_WHAT YOU SHOULD DO_
Print the full set of records below, character for character and picture-free.
+++ RECORD EXTRACTS +++
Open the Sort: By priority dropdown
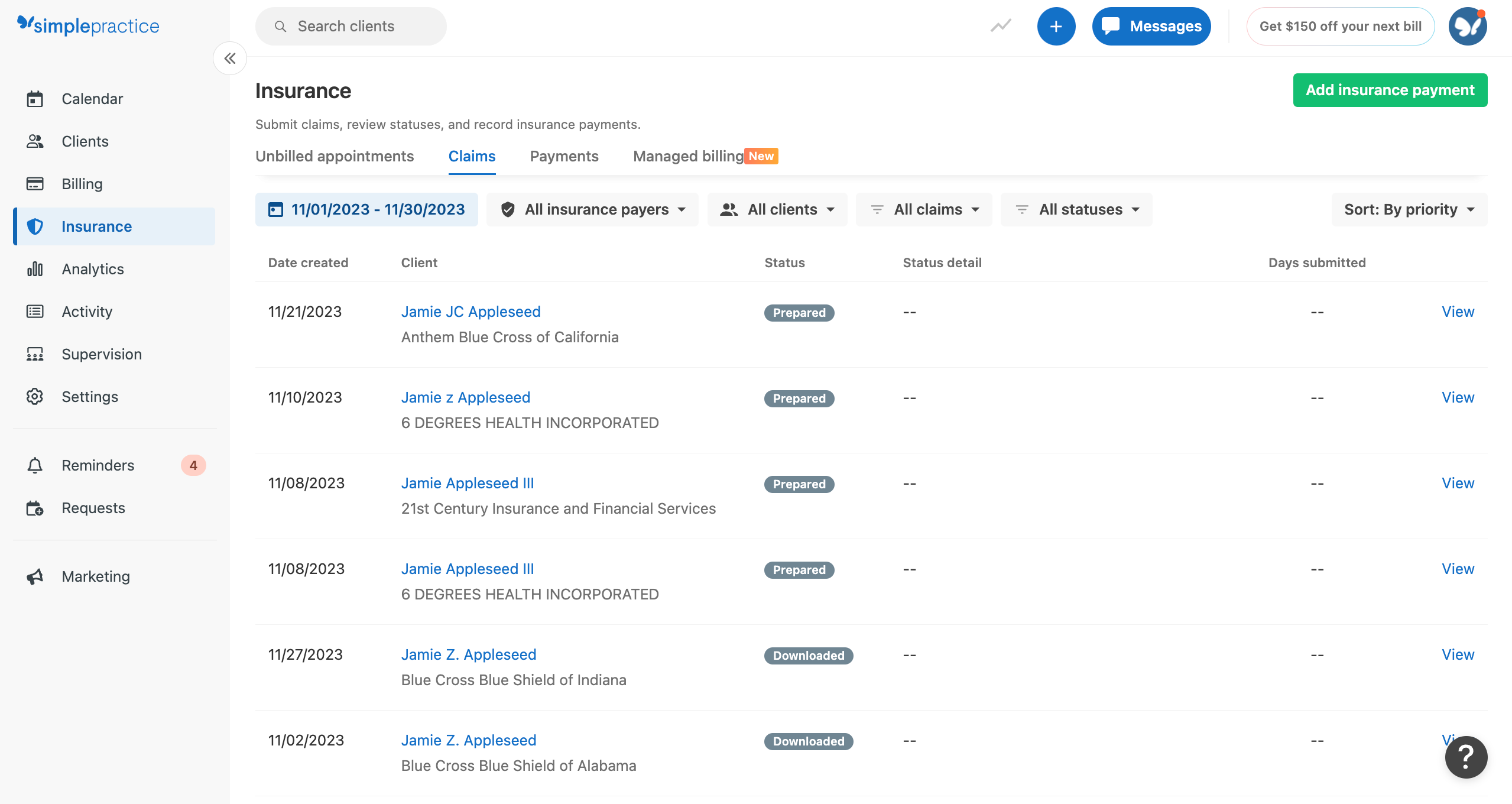This screenshot has height=804, width=1512. click(x=1409, y=209)
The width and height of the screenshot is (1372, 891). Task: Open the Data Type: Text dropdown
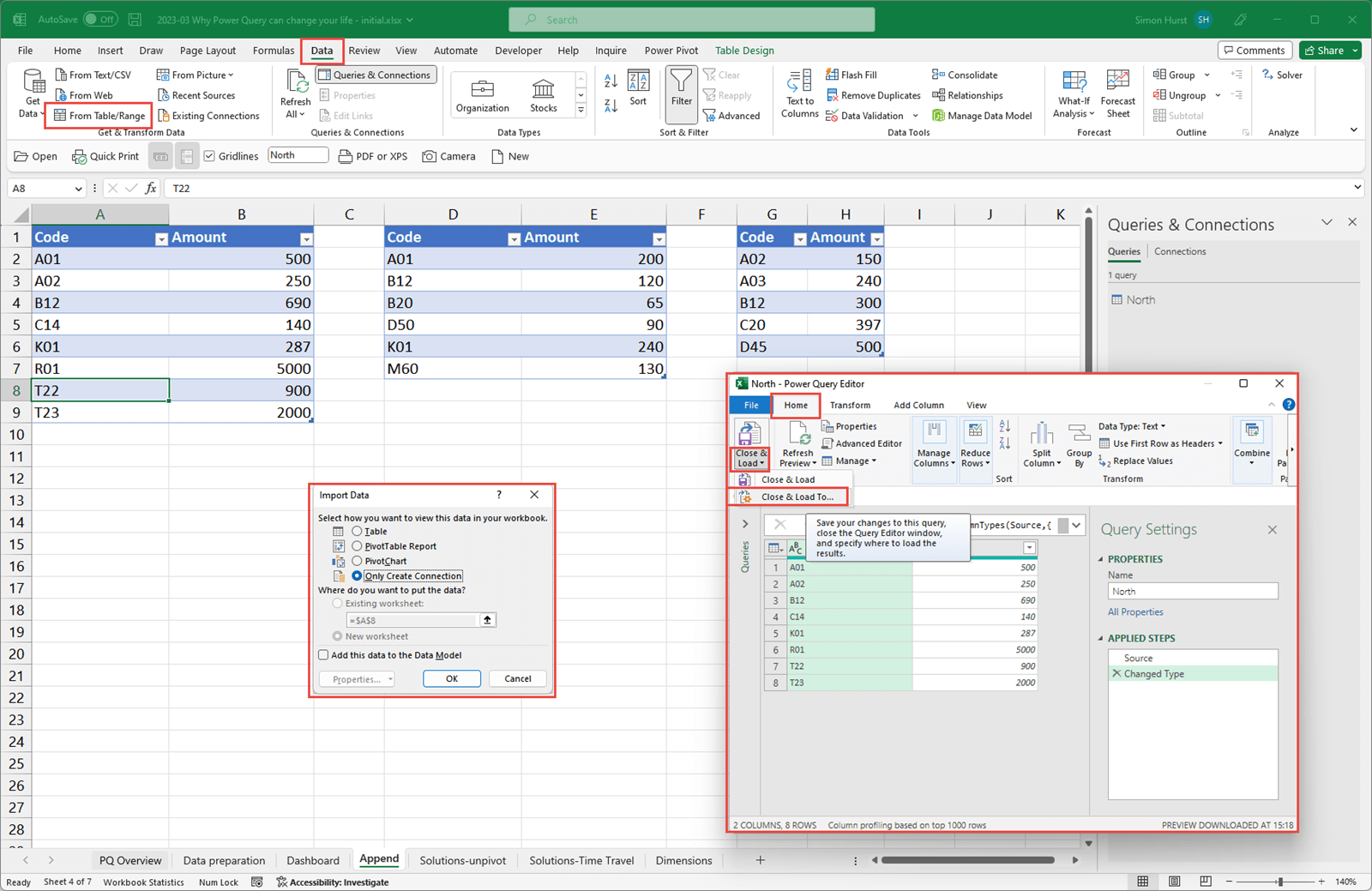[1132, 425]
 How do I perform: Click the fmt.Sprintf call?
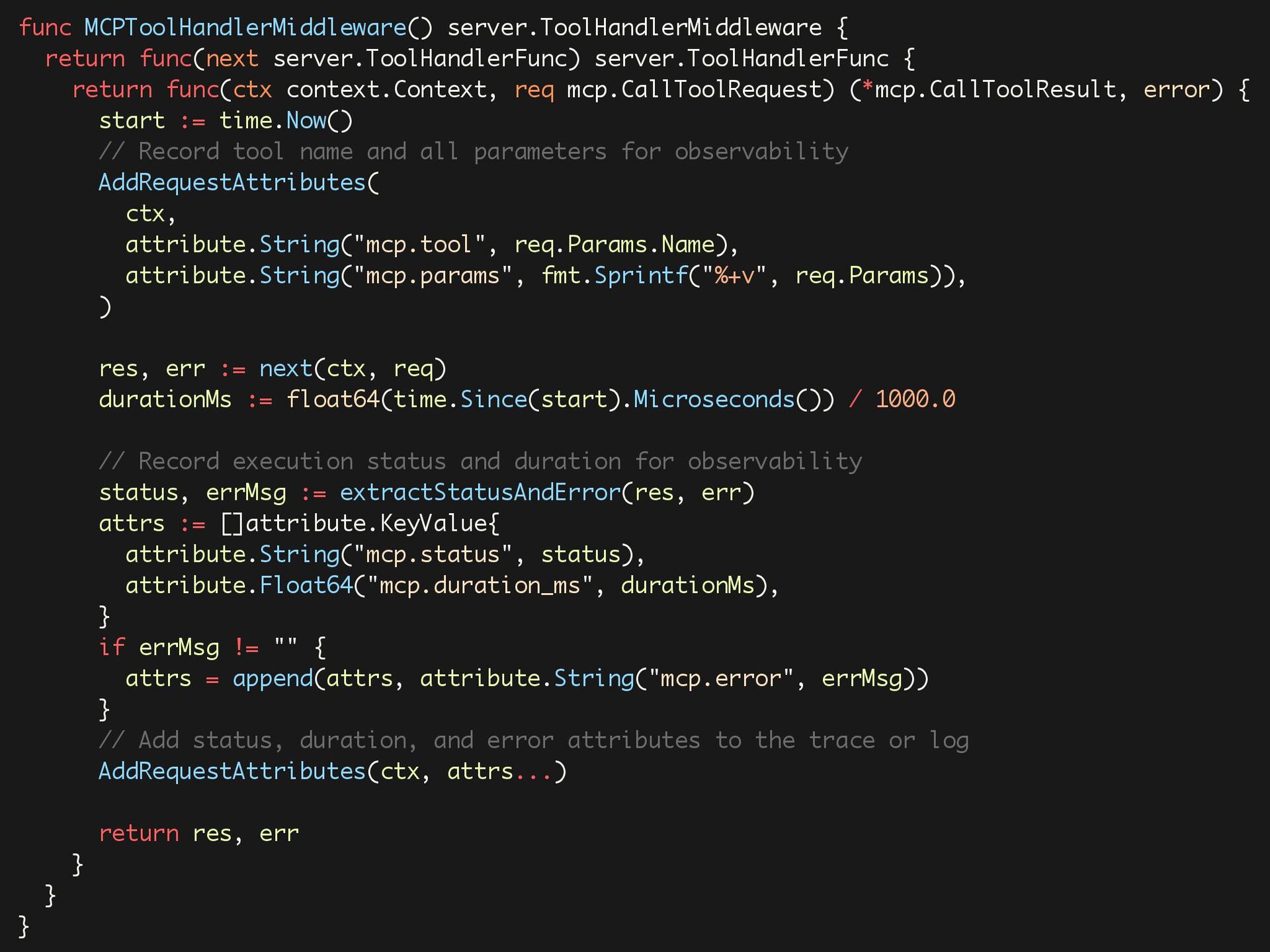[614, 276]
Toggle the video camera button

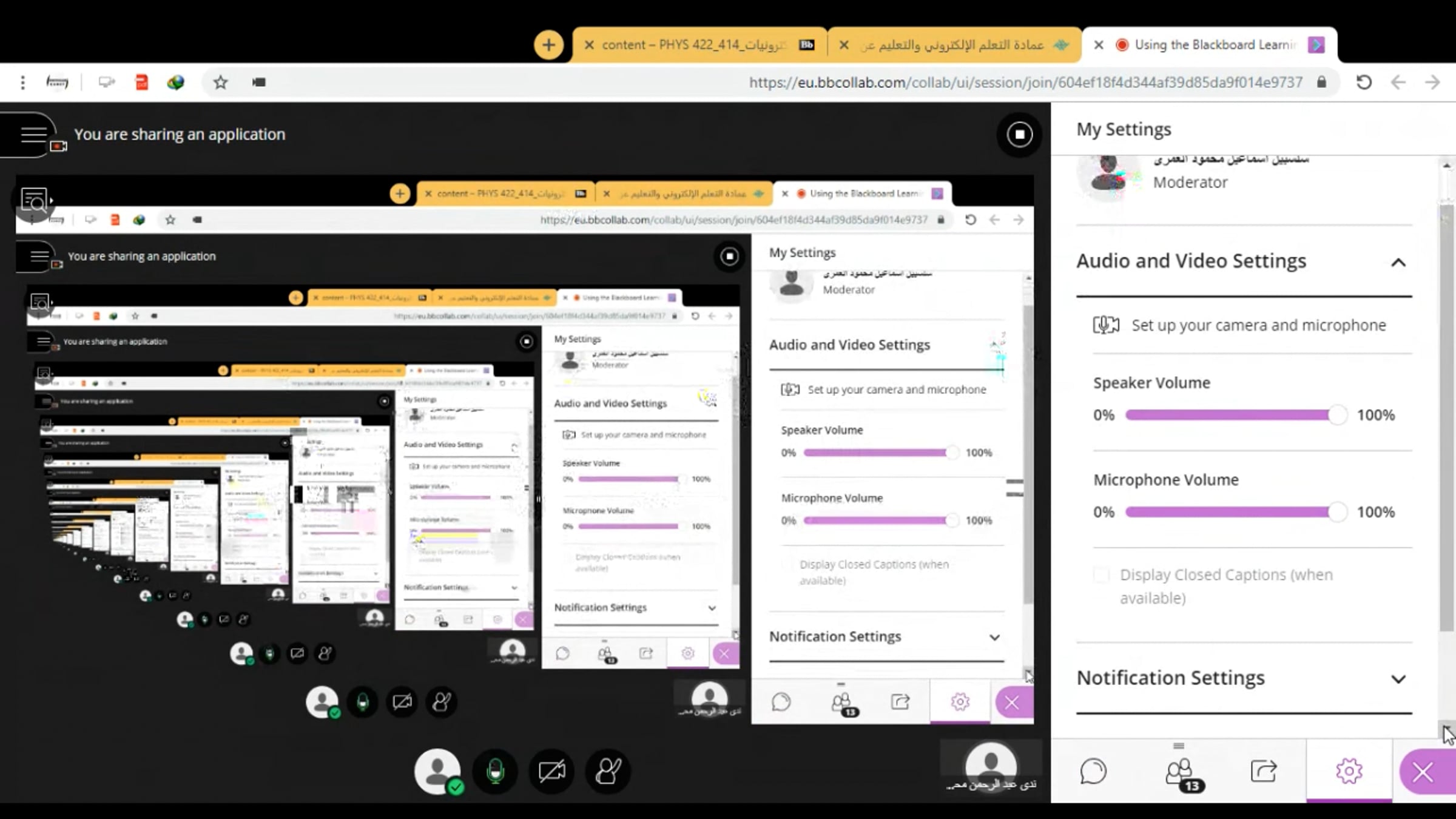click(551, 772)
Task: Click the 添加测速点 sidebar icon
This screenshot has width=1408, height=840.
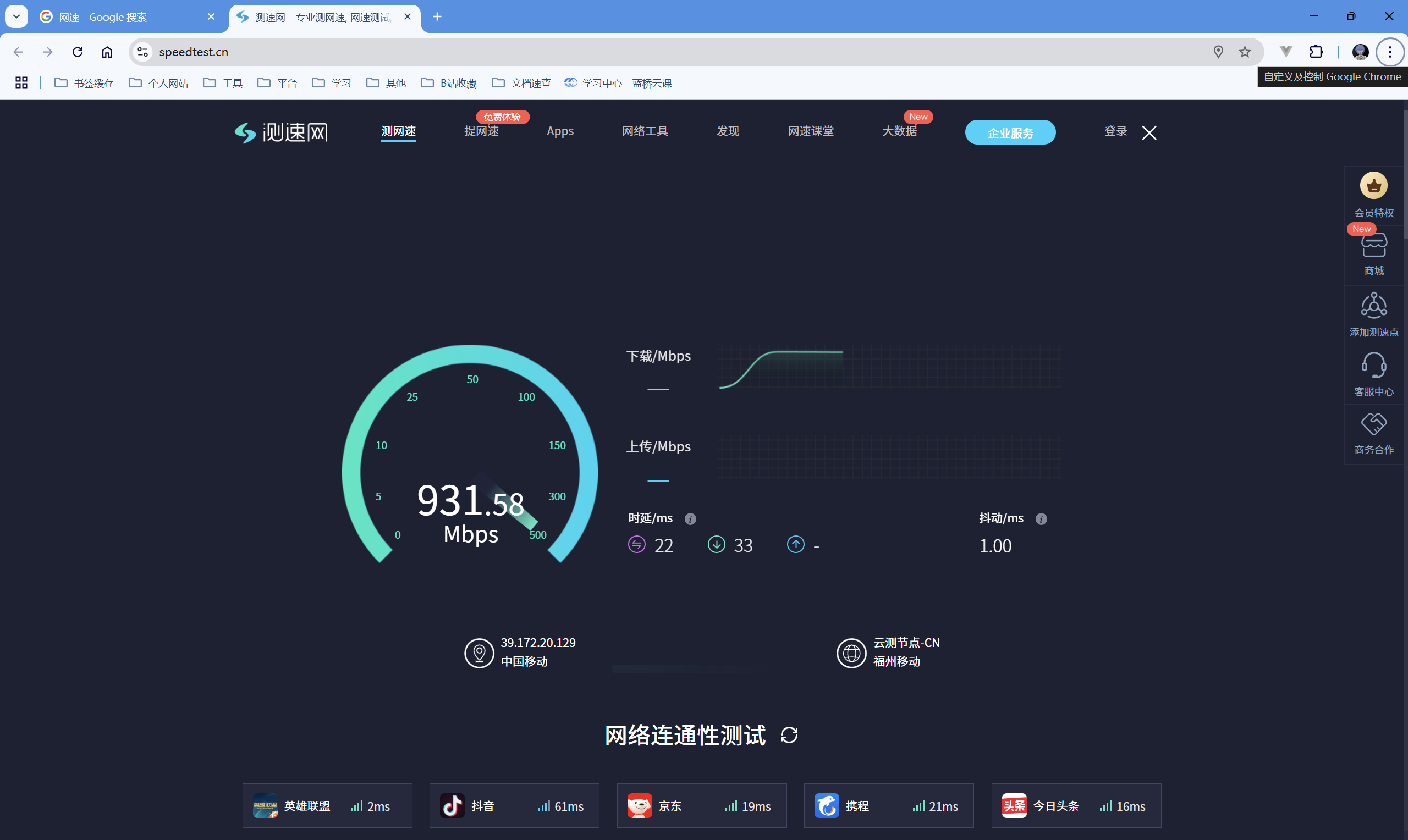Action: pyautogui.click(x=1373, y=306)
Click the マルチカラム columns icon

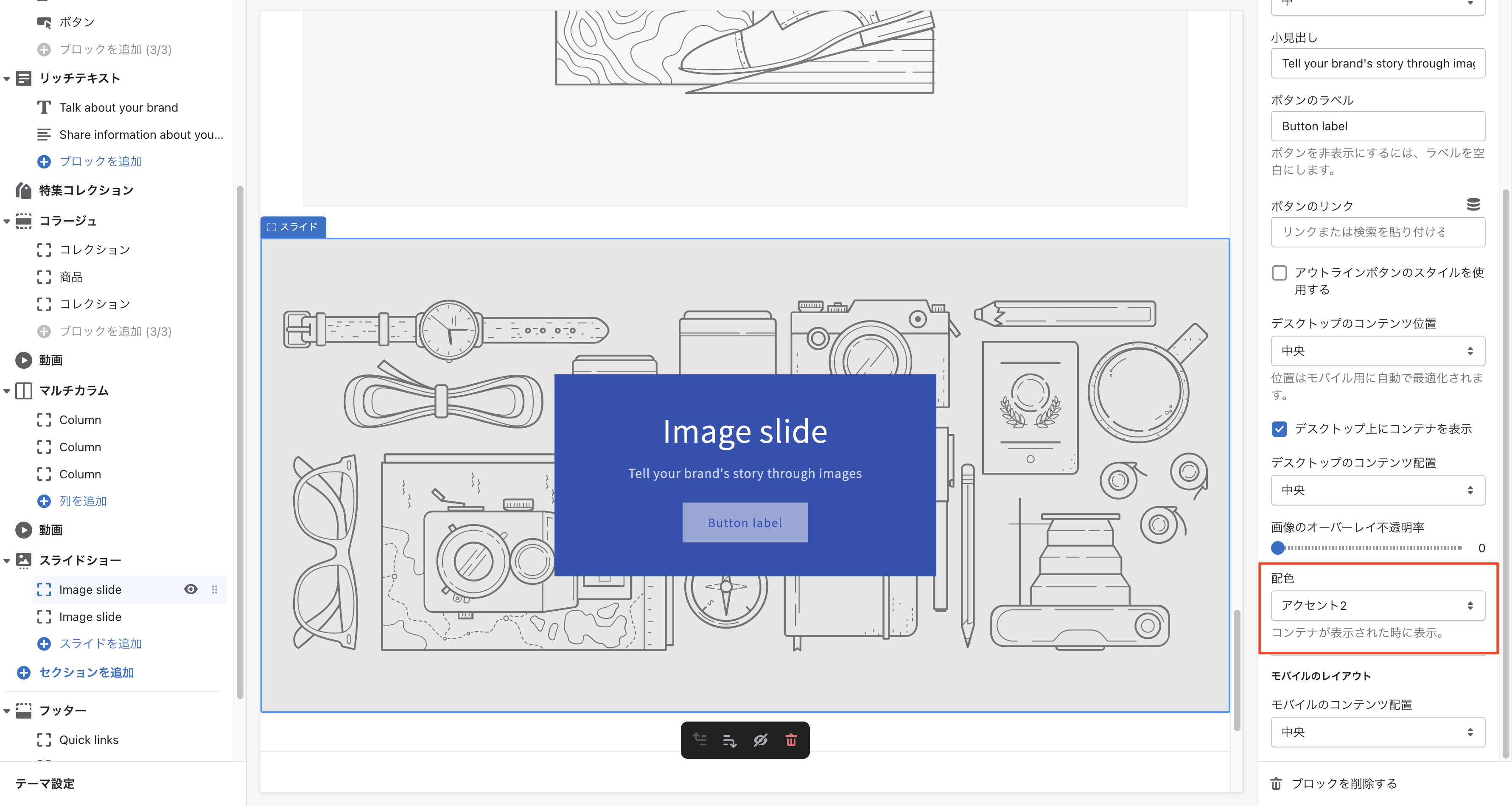(23, 390)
+++
_RESPONSE TO THIS EXERCISE_
Open the Sort: By priority dropdown
This screenshot has height=804, width=1512. click(x=1409, y=209)
The width and height of the screenshot is (1372, 891). Task: Open the Data Type: Text dropdown
[1132, 425]
 How do I perform: Click the fmt.Sprintf call?
[614, 276]
Toggle the video camera button

click(551, 772)
Task: Click the 添加测速点 sidebar icon
This screenshot has width=1408, height=840.
Action: pyautogui.click(x=1373, y=306)
Click the マルチカラム columns icon

(23, 390)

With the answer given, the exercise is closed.